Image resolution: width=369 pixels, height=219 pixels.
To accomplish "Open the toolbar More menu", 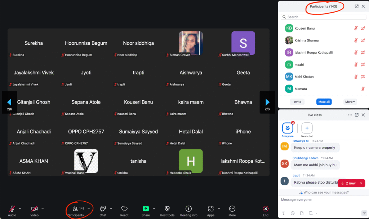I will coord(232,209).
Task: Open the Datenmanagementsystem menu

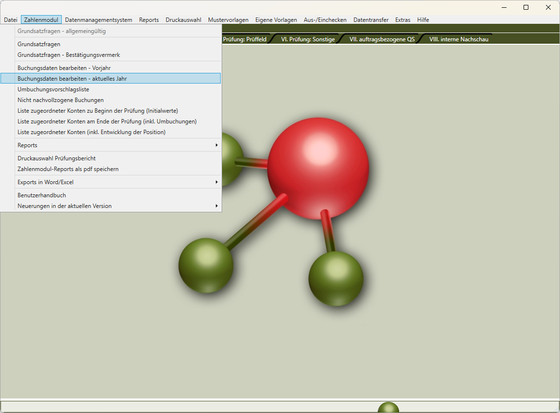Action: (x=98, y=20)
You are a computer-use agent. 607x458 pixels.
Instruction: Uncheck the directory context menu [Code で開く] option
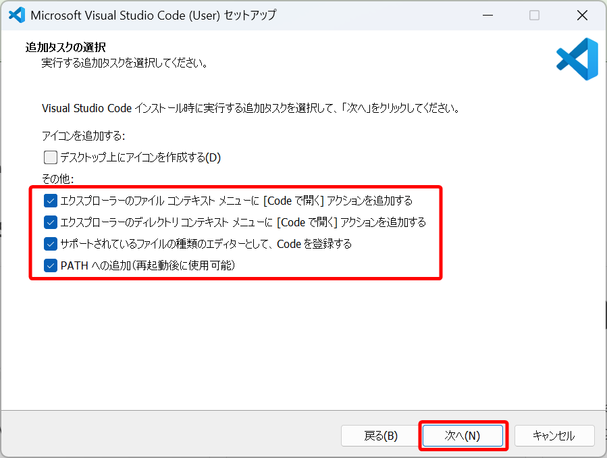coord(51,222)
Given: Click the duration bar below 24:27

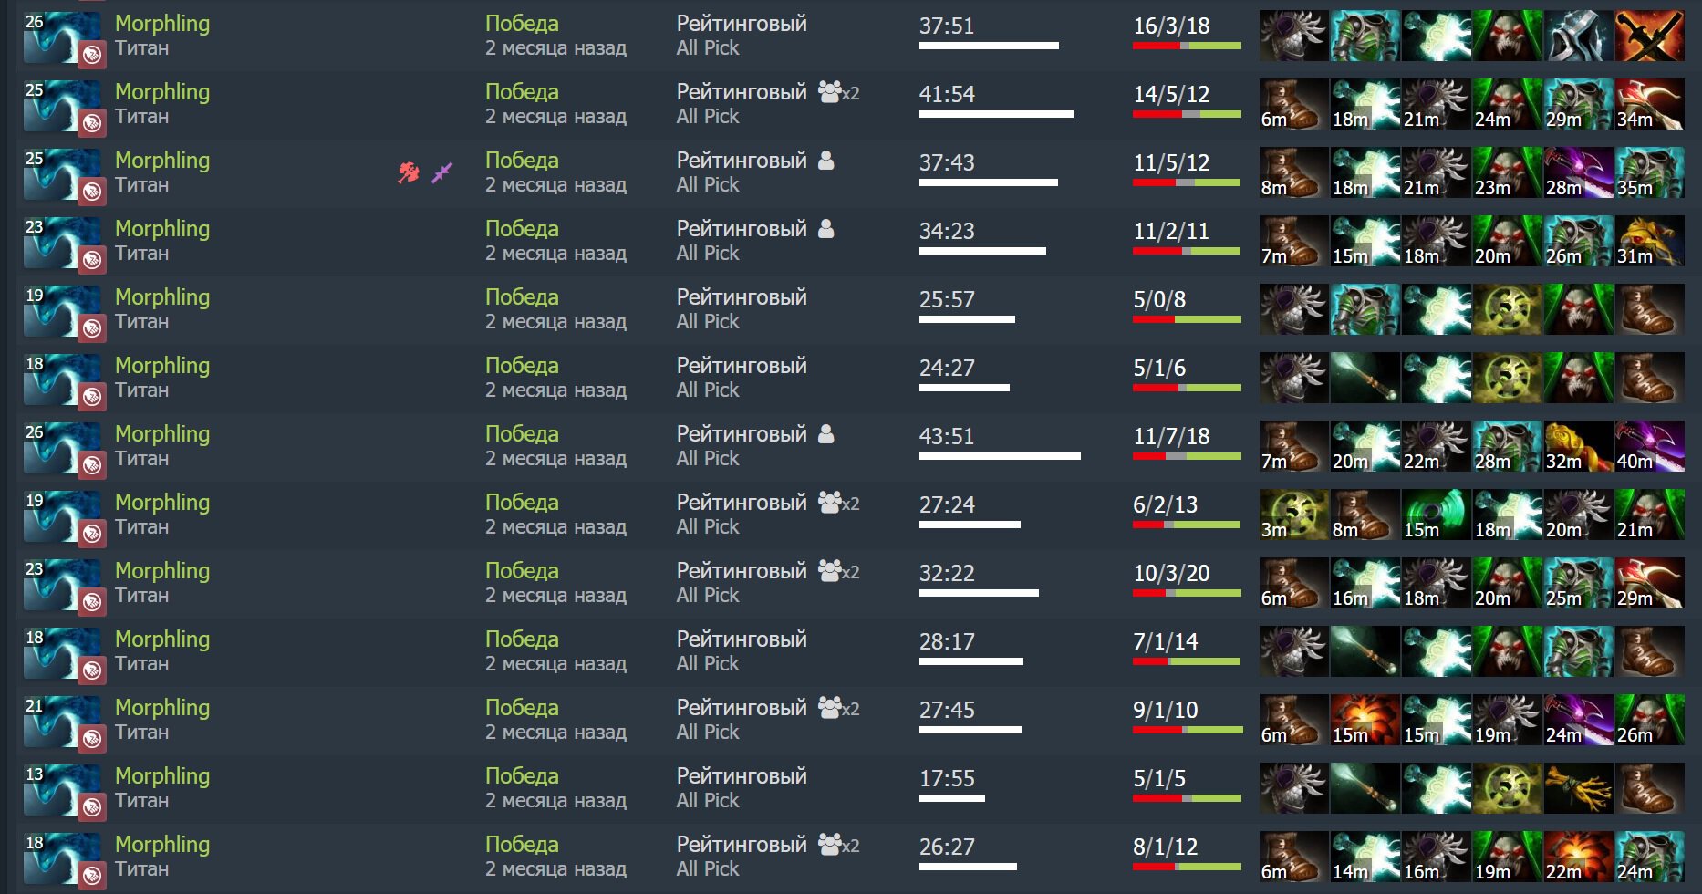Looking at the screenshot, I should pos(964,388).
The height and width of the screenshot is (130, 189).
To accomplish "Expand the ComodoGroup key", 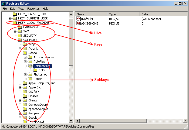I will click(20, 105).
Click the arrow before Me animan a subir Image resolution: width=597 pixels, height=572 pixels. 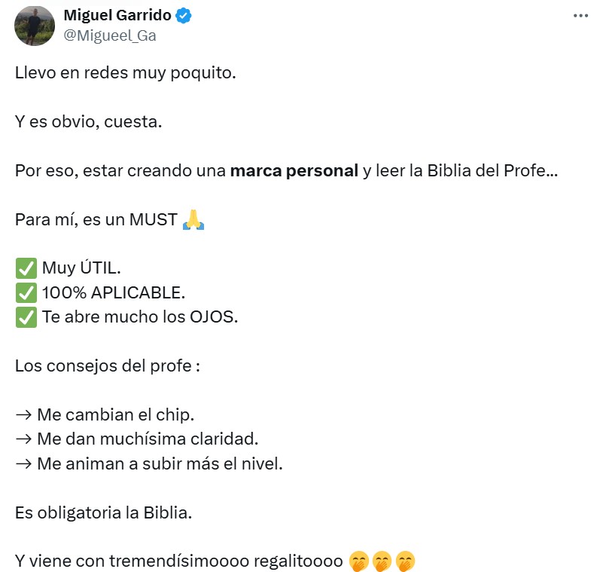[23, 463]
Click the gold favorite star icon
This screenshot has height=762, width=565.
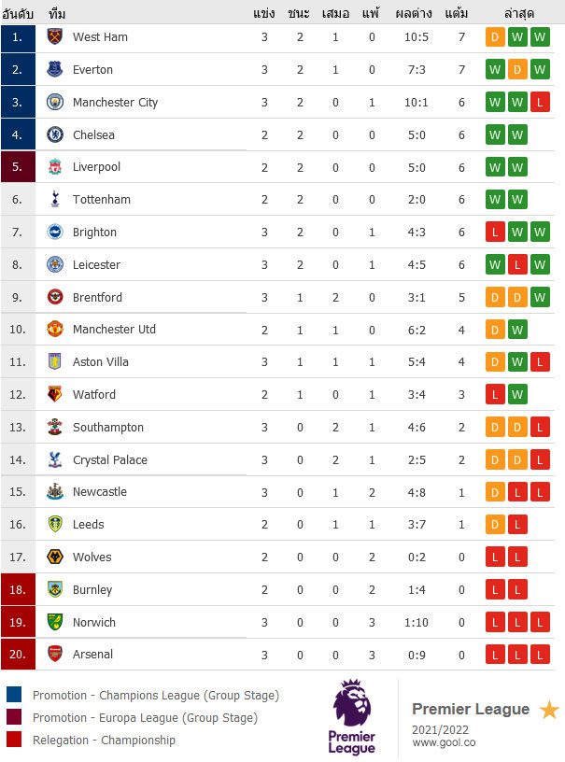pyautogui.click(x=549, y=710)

* [EXERCISE REQUIREMENTS] Can you reproduce, word for word, the lines of the records starting with the line that contains "You are a computer-use agent. 607x458 pixels." and going on through the line that contains "Looking at the", leaving out the pictures?

* [RESULT]
You are a computer-use agent. 607x458 pixels.
Instruction: Uncheck the directory context menu [Code で開く] option
coord(51,222)
Given: Click the duration bar below 24:27

Looking at the screenshot, I should pos(964,388).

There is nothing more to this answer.